Easterling v. Weedman

922 S.W.2d 735, 54 Ark. App. 22, 1996 Ark. App. LEXIS 366
CourtCourt of Appeals of Arkansas
DecidedMay 29, 1996
DocketCA 95-014
StatusPublished
Cited by13 cases

This text of 922 S.W.2d 735 (Easterling v. Weedman) is published on Counsel Stack Legal Research, covering Court of Appeals of Arkansas primary law. Counsel Stack provides free access to over 12 million legal documents including statutes, case law, regulations, and constitutions.

Bluebook
Easterling v. Weedman, 922 S.W.2d 735, 54 Ark. App. 22, 1996 Ark. App. LEXIS 366 (Ark. Ct. App. 1996).

Opinion

Wendell L. Griffen, Judge.

Following a trial on May 25 and 26, 1994, in the Pulaski Circuit Court, Fifth Division, a jury returned verdicts upon written interrogatories that Mark Weedman, Sr., deceased, intended that his son Mark Weedman, Jr., be the beneficiary of a $200,000 annuity issued by Financial Benefit Life Insurance Company, and that Douglas Easterling, the insurance agent who sold the annuity, negligently failed to implement that intent.

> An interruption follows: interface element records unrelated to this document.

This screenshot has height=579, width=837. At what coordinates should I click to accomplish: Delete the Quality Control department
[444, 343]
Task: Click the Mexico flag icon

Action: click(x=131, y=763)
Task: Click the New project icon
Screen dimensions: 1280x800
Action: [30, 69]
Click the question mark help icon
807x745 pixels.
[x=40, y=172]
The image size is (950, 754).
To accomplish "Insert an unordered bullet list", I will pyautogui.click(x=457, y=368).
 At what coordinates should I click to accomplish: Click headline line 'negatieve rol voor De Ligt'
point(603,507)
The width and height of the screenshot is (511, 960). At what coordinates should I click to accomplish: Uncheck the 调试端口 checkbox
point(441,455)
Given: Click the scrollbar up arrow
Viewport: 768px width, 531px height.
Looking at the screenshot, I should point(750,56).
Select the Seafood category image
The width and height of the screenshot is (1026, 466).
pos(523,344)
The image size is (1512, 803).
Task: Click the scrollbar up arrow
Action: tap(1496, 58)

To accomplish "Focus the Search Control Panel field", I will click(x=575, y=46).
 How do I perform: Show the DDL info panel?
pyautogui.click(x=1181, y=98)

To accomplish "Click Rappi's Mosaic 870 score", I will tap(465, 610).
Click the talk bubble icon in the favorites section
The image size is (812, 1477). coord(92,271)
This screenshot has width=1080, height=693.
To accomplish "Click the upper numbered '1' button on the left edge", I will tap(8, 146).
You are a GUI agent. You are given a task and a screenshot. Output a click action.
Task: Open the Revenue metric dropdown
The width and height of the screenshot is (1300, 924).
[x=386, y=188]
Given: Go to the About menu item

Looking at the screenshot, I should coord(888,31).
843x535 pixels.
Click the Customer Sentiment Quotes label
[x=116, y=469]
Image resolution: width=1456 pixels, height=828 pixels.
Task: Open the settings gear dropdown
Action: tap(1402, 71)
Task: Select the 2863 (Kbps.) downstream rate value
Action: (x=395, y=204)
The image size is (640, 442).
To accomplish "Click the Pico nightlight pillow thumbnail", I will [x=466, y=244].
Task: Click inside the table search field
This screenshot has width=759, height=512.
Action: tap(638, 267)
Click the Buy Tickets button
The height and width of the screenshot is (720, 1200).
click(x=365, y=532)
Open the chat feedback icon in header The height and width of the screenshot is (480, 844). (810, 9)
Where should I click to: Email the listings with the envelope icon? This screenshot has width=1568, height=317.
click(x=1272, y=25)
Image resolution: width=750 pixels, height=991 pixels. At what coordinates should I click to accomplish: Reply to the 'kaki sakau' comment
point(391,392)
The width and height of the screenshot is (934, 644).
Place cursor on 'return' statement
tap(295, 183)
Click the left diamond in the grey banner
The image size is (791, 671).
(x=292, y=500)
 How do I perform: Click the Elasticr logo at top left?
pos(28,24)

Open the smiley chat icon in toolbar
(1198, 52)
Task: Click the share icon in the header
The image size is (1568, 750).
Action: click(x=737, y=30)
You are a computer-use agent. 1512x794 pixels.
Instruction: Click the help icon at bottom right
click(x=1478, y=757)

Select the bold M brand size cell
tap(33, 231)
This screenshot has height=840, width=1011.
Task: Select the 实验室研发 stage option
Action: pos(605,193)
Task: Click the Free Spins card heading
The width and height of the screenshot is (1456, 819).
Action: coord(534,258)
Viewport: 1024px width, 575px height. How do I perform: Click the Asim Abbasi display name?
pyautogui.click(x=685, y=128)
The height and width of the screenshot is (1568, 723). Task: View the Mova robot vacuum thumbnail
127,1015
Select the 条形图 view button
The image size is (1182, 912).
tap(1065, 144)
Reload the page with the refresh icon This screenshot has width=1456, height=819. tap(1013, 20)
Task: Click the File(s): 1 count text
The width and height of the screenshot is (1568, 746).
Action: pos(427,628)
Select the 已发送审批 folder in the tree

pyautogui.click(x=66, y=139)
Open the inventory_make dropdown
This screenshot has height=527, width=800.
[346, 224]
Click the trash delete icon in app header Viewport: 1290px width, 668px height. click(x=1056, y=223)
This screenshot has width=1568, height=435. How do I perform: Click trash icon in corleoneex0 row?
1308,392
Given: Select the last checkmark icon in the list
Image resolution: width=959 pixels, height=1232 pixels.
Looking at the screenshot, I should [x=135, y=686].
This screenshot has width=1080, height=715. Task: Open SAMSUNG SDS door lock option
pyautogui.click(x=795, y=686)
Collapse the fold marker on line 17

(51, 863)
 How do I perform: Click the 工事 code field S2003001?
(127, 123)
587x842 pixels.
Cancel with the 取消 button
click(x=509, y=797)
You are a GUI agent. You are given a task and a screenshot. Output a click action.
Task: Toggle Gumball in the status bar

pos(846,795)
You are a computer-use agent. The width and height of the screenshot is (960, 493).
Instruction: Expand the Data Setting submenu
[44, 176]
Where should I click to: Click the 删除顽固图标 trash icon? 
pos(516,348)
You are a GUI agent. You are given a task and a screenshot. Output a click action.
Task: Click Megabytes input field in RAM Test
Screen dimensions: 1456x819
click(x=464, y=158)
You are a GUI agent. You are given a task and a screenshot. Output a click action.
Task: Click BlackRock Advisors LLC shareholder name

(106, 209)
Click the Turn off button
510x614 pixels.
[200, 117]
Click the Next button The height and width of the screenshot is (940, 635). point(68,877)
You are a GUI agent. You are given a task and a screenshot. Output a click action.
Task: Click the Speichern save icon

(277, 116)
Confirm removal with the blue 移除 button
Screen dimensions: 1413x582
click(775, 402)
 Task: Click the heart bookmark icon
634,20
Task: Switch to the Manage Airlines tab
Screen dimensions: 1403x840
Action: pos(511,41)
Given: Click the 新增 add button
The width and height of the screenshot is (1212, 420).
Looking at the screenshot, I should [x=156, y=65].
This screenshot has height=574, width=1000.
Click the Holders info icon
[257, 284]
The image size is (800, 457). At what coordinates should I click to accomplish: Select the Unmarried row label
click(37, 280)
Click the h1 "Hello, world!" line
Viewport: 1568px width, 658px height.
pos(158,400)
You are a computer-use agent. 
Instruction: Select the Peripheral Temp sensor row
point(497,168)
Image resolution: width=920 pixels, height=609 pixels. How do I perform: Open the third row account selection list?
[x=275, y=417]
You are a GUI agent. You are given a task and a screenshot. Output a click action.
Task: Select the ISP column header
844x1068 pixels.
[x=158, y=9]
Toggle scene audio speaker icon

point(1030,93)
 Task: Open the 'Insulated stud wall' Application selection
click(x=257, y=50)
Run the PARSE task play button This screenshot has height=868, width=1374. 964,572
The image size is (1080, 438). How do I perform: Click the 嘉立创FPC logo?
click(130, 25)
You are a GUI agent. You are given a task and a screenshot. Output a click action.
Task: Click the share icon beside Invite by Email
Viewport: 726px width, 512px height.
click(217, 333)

The jury also found that Mark Weedman, Jr., was entitled to recover $225,692.04 in damages from Easterling because of his negligence concerning the Financial Benefit Life Insurance annuity. The jury further found that Mark Weedman, Sr., intended for Mark Weedman, Jr., to be the beneficiary of a $300,000 annuity issued by Metropolitan Life Insurance Company, and that Douglas Easterling had failed to implement that intent. The jury assessed Weedman’s damages for that negligence at $332,718.42. The trial court entered judgment in favor of Weedman and against Easterling for $558,410.46 in damages, prejudgment interest of $120,058.15, plus court costs of $45.00.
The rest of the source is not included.